TASK TO COMPLETE:
Without including any image, retype the records word for word.

GIVEN ENTRIES:
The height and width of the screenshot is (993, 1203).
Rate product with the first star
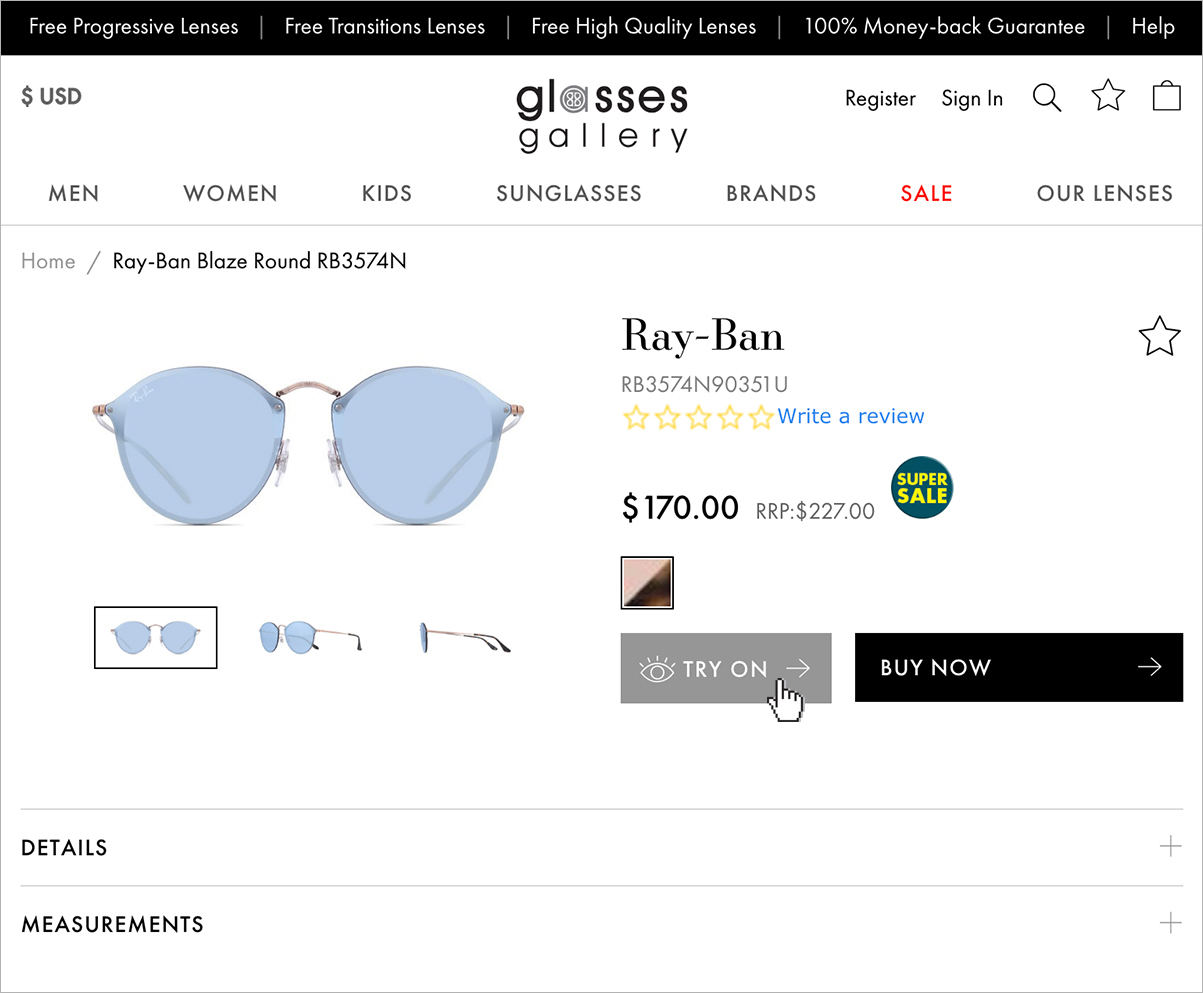pyautogui.click(x=634, y=417)

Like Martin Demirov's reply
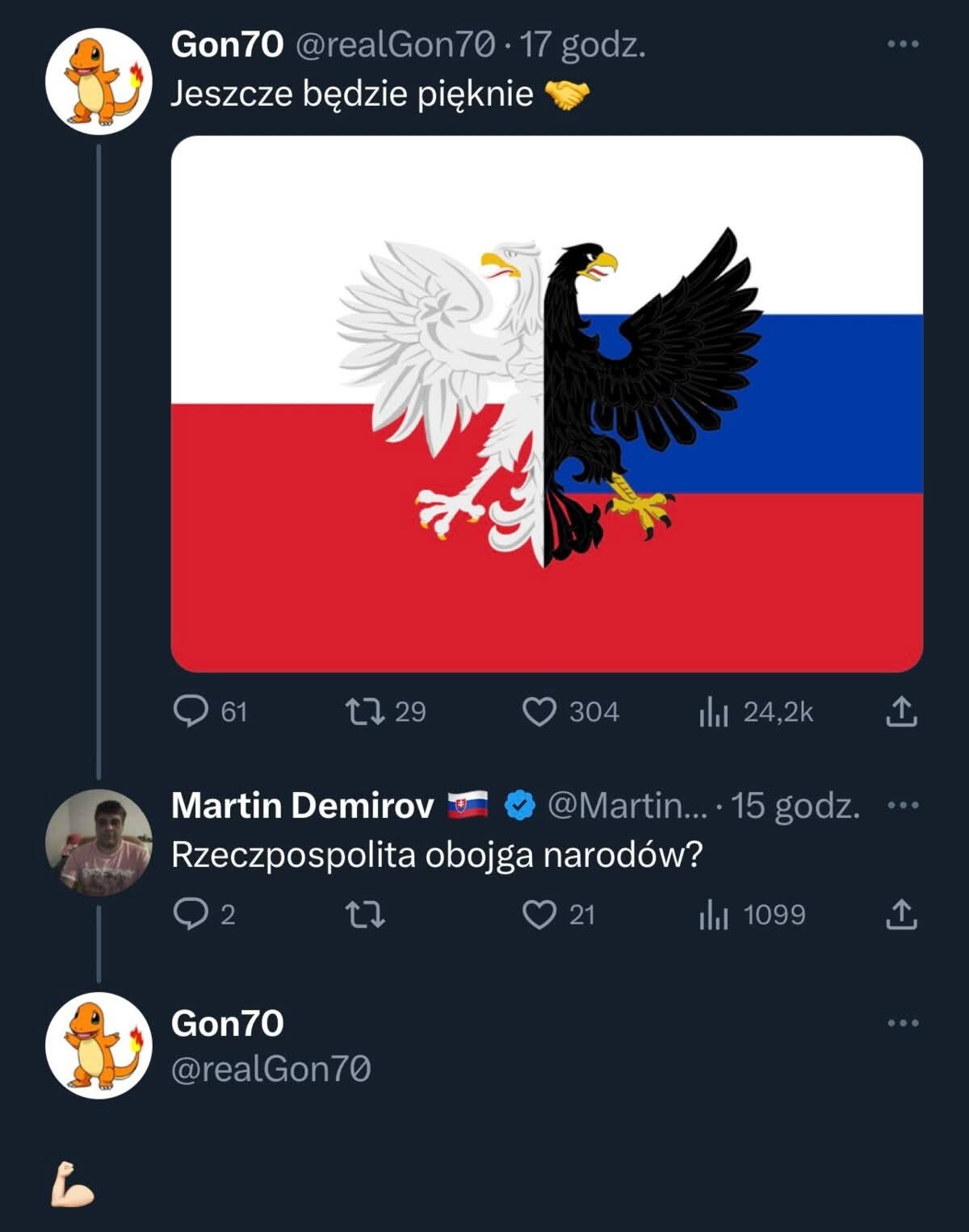(539, 914)
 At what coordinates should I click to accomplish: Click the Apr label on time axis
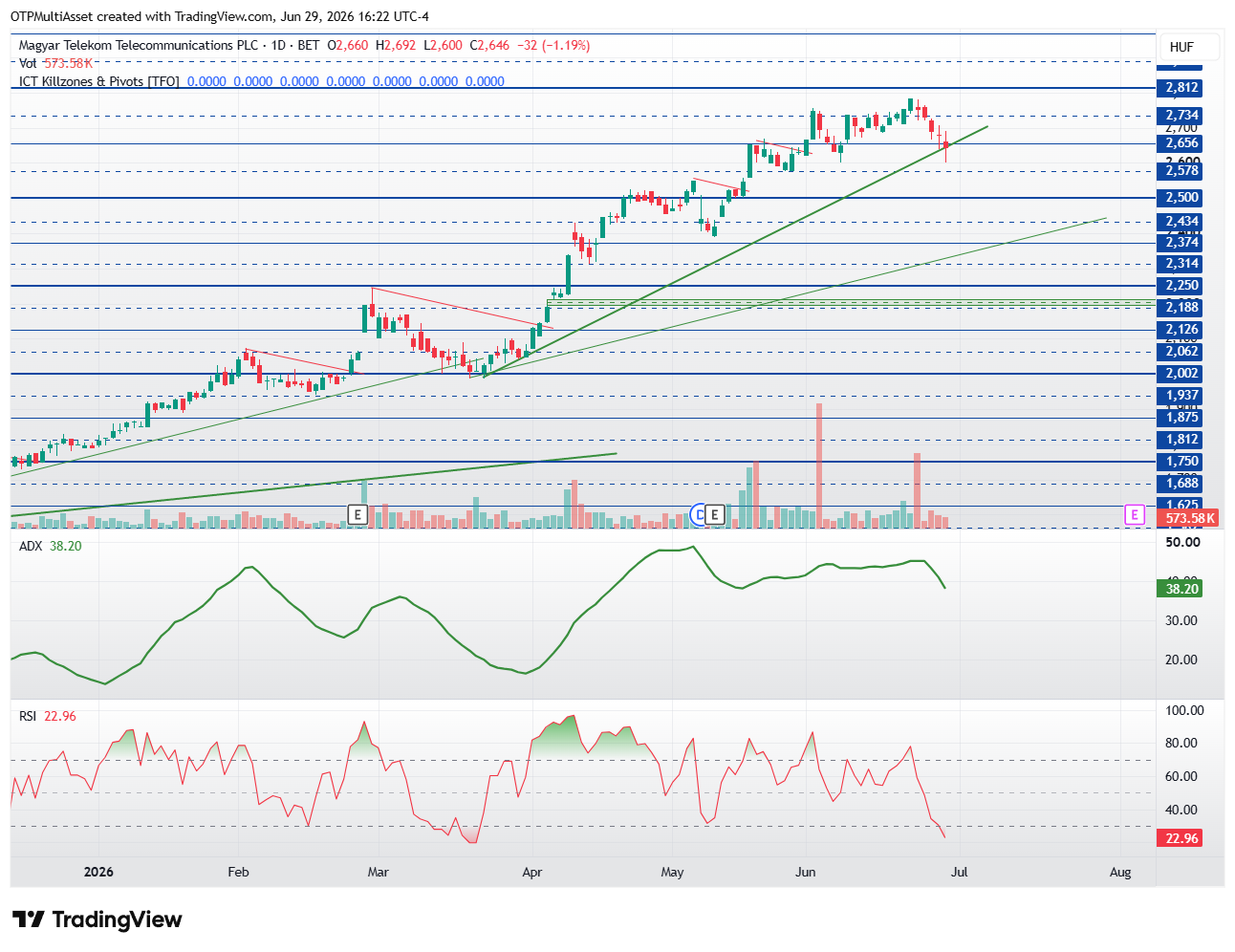[x=532, y=872]
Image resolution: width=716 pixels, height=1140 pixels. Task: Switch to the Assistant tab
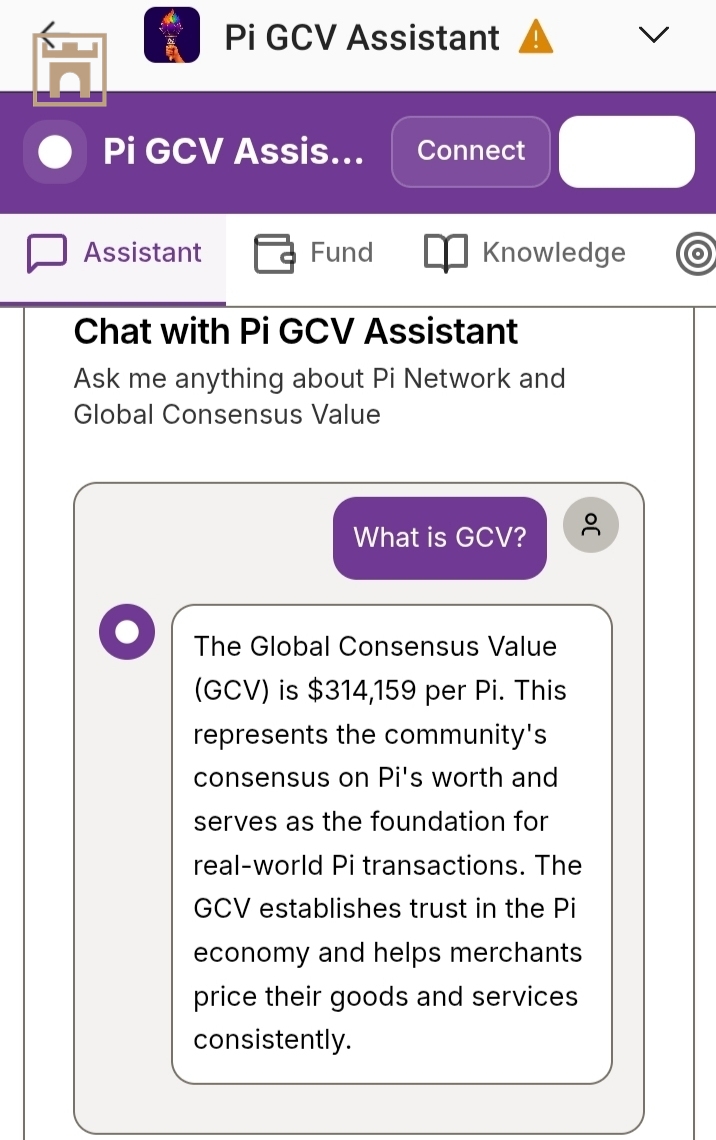click(x=114, y=253)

EXERCISE SOLUTION:
The height and width of the screenshot is (993, 1203).
Rate product with the first star
pyautogui.click(x=634, y=417)

Like Martin Demirov's reply
(539, 914)
 At what coordinates should I click to accomplish: Click the Apr label on time axis
[x=532, y=872]
Image resolution: width=716 pixels, height=1140 pixels. Task: Switch to the Assistant tab
click(x=114, y=253)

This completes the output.